Voyager rejects FTX’s ‘low ball’ offer, calls it ‘misleading’

Cryptographic lender struggling Voyager Digital was denied The offer to buy all of FTX’s assets and refund them to the customer in the July 24 letter is because it is a “low ball” offer that can “hurt the customer”.

FTX Liquidity Offer for Voyager Customers

July 22, FTX It has been submitted A co-sponsor that would have seen it provide liquidity to customers of bankrupt crypto lenders.

According to the proposal, the crypto exchange will buy all of Voyager Digital’s assets at a fair market price, with the exception of a $ 650 million loan to Three Arrows Capital (3AC).

Voyager users who choose to participate in the scheme can open an FTX account with a starting balance of billing against the bankrupt company. These users can choose to withdraw these funds or use them to buy crypto.

According to Sam Bankman-Fried, the proposal “provides customers to gain early liquidity and recover some of their assets without inferring the consequences of bankruptcy or taking unilateral risks. I can do it”.

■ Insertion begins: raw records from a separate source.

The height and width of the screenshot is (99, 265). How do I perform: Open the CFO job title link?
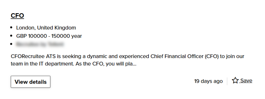[x=17, y=15]
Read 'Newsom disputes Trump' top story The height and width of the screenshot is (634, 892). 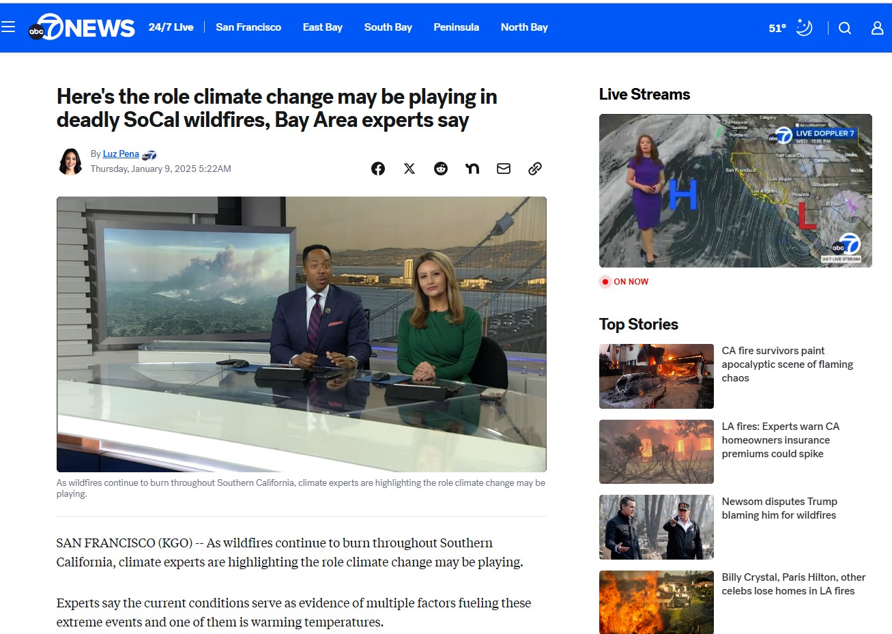pyautogui.click(x=779, y=508)
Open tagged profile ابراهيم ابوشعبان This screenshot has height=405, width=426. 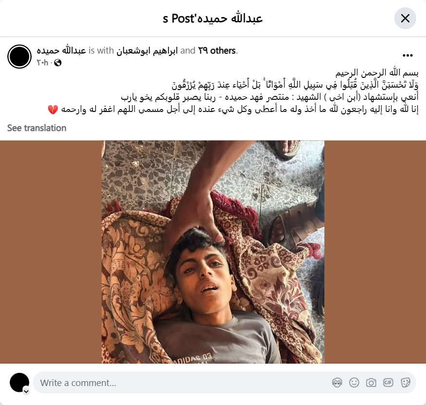point(147,51)
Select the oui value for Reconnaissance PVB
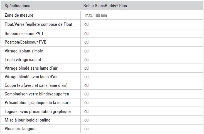The width and height of the screenshot is (204, 134). coord(87,34)
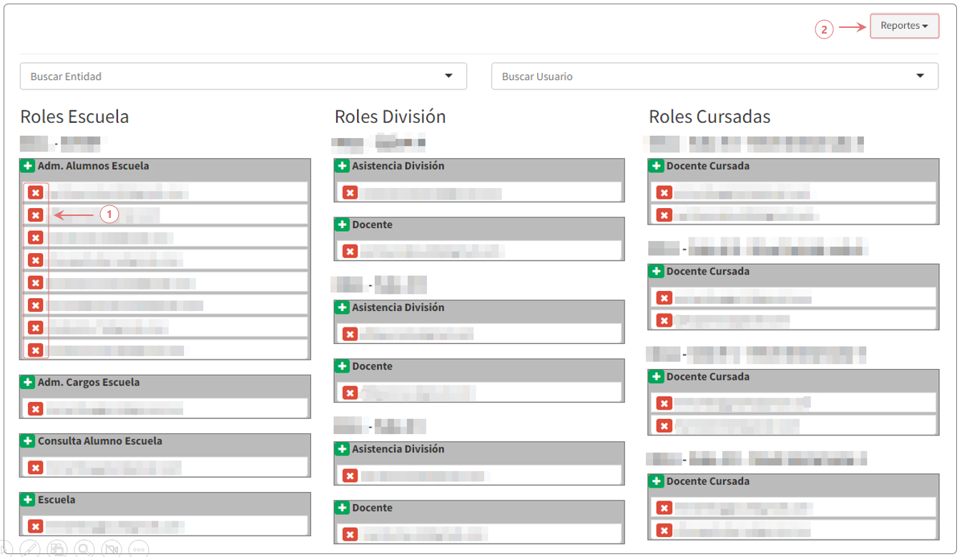
Task: Click the magnifier zoom tool at bottom
Action: pos(84,549)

Voyager Digital rejects offer

Voyager’s lawyer said it was “misunderstanding” and could impact potential transactions in response to FTX’s public offering.

Voyager clearly Submitting a bid motion procedure on how the bid should be placed. The company “accepts significant proposals made in accordance with the bidding process set out in the motion.”

The letter states that FTX’s proposal violates the bidding process and is designed to “create promotion” for SBF-led companies “rather than adding (added) value to Voyager’s customers.” Was there.

The letter, written in strong language, advised customers to read FTX’s proposal and realize for themselves that it would not benefit them. According to the document:

“The Alameda FTX proposal is nothing more than a cryptocurrency liquidation based on the benefits of the Alameda FTX. It’s a low-priced bid dressed as the rescue of a white knight. Anyone who roughly reads the proposal is a stand-alone submitted by Voyager. It is clear that the plan can offer customers far more value than the Alameda FTX proposal. “

The letter concludes that FTX violates its obligations to debtors and bankruptcy courts. However, Voyager continues to work on the restructuring process and the discovery of “transactions that maximize the value that is beneficial to Voyager’s customers and stakeholders.”

SBF responds

FTX CEO Sam Bankman-Friedhas answered In a letter stating why his company submitted the offer.

SBF questioned why Voyager still made up the majority and failed to refund the customer’s assets. According to him, the bankruptcy process can take several years, citing the example of Mt. Gox, who has not yet reimbursed the customer’s funds seven years after filing the bankruptcy filing.

SBF has rationalized that Voyager has not paid its customers, but has already lost money due to bankruptcy because it has to pay all the consultants involved in the process.

The FTX Chief added that it was the third parties involved, not the affected customers, who opposed his proposal.